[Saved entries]
####

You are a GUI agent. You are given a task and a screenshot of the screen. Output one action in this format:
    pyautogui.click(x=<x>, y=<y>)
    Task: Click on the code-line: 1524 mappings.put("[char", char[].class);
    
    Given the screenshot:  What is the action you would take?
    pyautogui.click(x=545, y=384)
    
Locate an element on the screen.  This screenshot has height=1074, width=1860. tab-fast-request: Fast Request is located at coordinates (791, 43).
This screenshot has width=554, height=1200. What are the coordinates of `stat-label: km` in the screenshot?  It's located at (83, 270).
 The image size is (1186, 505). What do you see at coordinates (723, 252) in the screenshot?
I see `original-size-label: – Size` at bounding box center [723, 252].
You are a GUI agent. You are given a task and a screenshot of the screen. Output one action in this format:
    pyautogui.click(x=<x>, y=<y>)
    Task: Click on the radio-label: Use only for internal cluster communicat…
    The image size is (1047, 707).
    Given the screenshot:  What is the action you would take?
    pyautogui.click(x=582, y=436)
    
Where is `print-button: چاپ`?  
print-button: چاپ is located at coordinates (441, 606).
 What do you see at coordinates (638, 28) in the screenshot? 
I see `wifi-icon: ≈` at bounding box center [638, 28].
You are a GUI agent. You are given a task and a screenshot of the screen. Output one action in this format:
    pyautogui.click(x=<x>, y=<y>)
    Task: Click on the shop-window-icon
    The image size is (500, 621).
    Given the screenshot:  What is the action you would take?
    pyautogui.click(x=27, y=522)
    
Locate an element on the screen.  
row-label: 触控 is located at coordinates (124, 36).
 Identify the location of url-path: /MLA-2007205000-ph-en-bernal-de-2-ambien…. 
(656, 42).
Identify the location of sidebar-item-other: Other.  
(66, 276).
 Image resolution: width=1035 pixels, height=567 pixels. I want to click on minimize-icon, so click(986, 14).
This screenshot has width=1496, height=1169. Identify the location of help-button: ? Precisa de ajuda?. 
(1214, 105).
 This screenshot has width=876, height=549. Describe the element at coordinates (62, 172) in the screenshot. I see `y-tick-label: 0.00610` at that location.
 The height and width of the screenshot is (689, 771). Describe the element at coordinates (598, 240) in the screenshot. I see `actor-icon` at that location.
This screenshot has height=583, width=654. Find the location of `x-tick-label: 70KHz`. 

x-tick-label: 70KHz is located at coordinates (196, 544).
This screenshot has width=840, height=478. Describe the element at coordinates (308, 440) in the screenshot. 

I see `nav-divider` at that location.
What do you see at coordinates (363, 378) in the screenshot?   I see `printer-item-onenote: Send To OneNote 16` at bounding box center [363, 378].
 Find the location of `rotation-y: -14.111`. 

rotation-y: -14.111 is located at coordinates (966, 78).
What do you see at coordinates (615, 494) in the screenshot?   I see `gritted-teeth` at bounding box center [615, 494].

####

EXERCISE OBJECTIVE – Could you pull out every row above and reproduce each line verbatim, with nothing changed?

RESPONSE TO THE EXERCISE –
You are a GUI agent. You are given a task and a screenshot of the screen. Output one action in this format:
    pyautogui.click(x=<x>, y=<y>)
    Task: Click on the code-line: 1524 mappings.put("[char", char[].class);
    
    Given the screenshot:  What is the action you would take?
    pyautogui.click(x=545, y=384)
    
Locate an element on the screen.  This screenshot has height=1074, width=1860. tab-fast-request: Fast Request is located at coordinates (791, 43).
This screenshot has width=554, height=1200. What are the coordinates of `stat-label: km` in the screenshot?  It's located at (83, 270).
 The image size is (1186, 505). What do you see at coordinates (723, 252) in the screenshot?
I see `original-size-label: – Size` at bounding box center [723, 252].
You are a GUI agent. You are given a task and a screenshot of the screen. Output one action in this format:
    pyautogui.click(x=<x>, y=<y>)
    Task: Click on the radio-label: Use only for internal cluster communicat…
    The image size is (1047, 707).
    Given the screenshot:  What is the action you would take?
    pyautogui.click(x=582, y=436)
    
Where is `print-button: چاپ`?  
print-button: چاپ is located at coordinates (441, 606).
 What do you see at coordinates (638, 28) in the screenshot? 
I see `wifi-icon: ≈` at bounding box center [638, 28].
You are a GUI agent. You are given a task and a screenshot of the screen. Output one action in this format:
    pyautogui.click(x=<x>, y=<y>)
    Task: Click on the shop-window-icon
    The image size is (500, 621).
    Given the screenshot:  What is the action you would take?
    pyautogui.click(x=27, y=522)
    
Locate an element on the screen.  
row-label: 触控 is located at coordinates (124, 36).
 Identify the location of url-path: /MLA-2007205000-ph-en-bernal-de-2-ambien…. 
(656, 42).
Identify the location of sidebar-item-other: Other.  
(66, 276).
 Image resolution: width=1035 pixels, height=567 pixels. I want to click on minimize-icon, so click(986, 14).
This screenshot has width=1496, height=1169. Identify the location of help-button: ? Precisa de ajuda?. 
(1214, 105).
 This screenshot has width=876, height=549. Describe the element at coordinates (62, 172) in the screenshot. I see `y-tick-label: 0.00610` at that location.
 The height and width of the screenshot is (689, 771). Describe the element at coordinates (598, 240) in the screenshot. I see `actor-icon` at that location.
This screenshot has height=583, width=654. Find the location of `x-tick-label: 70KHz`. 

x-tick-label: 70KHz is located at coordinates (196, 544).
This screenshot has width=840, height=478. Describe the element at coordinates (308, 440) in the screenshot. 

I see `nav-divider` at that location.
What do you see at coordinates (363, 378) in the screenshot?   I see `printer-item-onenote: Send To OneNote 16` at bounding box center [363, 378].
 Find the location of `rotation-y: -14.111`. 

rotation-y: -14.111 is located at coordinates (966, 78).
What do you see at coordinates (615, 494) in the screenshot?   I see `gritted-teeth` at bounding box center [615, 494].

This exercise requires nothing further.